_Yönergeleriniz:_ Aşağıdaki program parça dizinini baştan sona, hiçbir değişiklik yapmadan yazın.

_Verilen Alıntı:_
>Deuss Ex Machina # 190 – Eu Não Posso Descrever Meu Innocent

1 Comment

>

Kay(ıp)bedenler K/lan+-Dereasonable (VV)arp Presents
Deuss_Ex_Machina_190_–_Eu Não Posso Descrever Meu Innocent, Mim Vontade Perdida Totalmente
12 Kasım 2007 Pazartesi gecesi “canlı” olarak gerçekleştirilmiş programın parça dizinidir.
>>>>>Musique
Guest: Annem Bana Kız Bul Evlen Dedi (Sourberry)
>1<-Deportee-Undercover Bad Bwoy (Ten Pound Sound)
>2<-Pieter K-Under The Radar (Breakbeat Science Recordings)
>3<-Kryptic Minds & Leon Switch-Road Less Travelled (Defcom Records)
>4<-Photek vs Björk-I Miss You (One Little Indian)
>5<-Rawthang-Scorned (Black Sun Empire)
>6<-Facs & B-Key-Immeasurable Minds (Re-Edit) (Biotic)
>7<-Ray Keith-Terror Wars (Blade Runner VIP) (UFO)
>8<-Stranjah-Red Lantern (Synaptic Plastic)
Eu Não Posso Descrever Meu Innocent, Mim Vontade Perdida Totalmente Bölüm (190) – B Tipi Tüketim Filmleri Gibi, Bir Ötekinden Bir Berikinden Sekanslar Titreşip Duruyor. AhvalıŞerr Tanımlarda (NeOKr)

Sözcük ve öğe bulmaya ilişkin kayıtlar
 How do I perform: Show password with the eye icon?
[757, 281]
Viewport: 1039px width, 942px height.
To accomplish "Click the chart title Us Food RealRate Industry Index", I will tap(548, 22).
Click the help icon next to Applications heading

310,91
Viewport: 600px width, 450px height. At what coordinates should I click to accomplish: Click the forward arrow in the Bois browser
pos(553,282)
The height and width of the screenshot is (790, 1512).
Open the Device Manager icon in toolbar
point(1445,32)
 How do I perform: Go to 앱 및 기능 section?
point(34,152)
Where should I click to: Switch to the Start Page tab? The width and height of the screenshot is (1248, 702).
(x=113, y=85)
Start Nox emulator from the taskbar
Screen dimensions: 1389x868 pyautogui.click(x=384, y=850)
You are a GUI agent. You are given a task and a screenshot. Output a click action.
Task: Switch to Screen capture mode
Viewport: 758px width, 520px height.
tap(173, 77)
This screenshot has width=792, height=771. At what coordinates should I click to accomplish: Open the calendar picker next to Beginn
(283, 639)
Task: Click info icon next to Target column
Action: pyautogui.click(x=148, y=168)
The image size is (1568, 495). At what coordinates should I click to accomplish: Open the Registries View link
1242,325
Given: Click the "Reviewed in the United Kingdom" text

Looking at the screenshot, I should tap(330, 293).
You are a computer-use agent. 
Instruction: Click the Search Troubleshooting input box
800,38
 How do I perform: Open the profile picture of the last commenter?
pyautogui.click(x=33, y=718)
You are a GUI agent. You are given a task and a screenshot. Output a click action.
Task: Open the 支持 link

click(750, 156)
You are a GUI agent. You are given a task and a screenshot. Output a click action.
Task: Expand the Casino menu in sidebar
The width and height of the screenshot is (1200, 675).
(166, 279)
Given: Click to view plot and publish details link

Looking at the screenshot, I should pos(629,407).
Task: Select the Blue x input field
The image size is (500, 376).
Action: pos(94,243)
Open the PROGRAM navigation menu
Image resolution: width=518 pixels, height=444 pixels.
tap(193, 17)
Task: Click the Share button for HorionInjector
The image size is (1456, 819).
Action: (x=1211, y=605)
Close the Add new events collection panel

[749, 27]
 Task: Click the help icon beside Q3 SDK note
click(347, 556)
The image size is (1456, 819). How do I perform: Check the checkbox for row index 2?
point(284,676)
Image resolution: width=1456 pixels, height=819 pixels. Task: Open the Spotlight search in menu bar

_Yanıt:_
>Deuss Ex Machina # 190 – Eu Não Posso Descrever Meu Innocent

1 Comment

>

Kay(ıp)bedenler K/lan+-Dereasonable (VV)arp Presents
Deuss_Ex_Machina_190_–_Eu Não Posso Descrever Meu Innocent, Mim Vontade Perdida Totalmente
12 Kasım 2007 Pazartesi gecesi “canlı” olarak gerçekleştirilmiş programın parça dizinidir.
>>>>>Musique
Guest: Annem Bana Kız Bul Evlen Dedi (Sourberry)
>1<-Deportee-Undercover Bad Bwoy (Ten Pound Sound)
>2<-Pieter K-Under The Radar (Breakbeat Science Recordings)
>3<-Kryptic Minds & Leon Switch-Road Less Travelled (Defcom Records)
>4<-Photek vs Björk-I Miss You (One Little Indian)
>5<-Rawthang-Scorned (Black Sun Empire)
>6<-Facs & B-Key-Immeasurable Minds (Re-Edit) (Biotic)
>7<-Ray Keith-Terror Wars (Blade Runner VIP) (UFO)
>8<-Stranjah-Red Lantern (Synaptic Plastic)
Eu Não Posso Descrever Meu Innocent, Mim Vontade Perdida Totalmente Bölüm (190) – B Tipi Tüketim Filmleri Gibi, Bir Ötekinden Bir Berikinden Sekanslar Titreşip Duruyor. AhvalıŞerr Tanımlarda (NeOKr)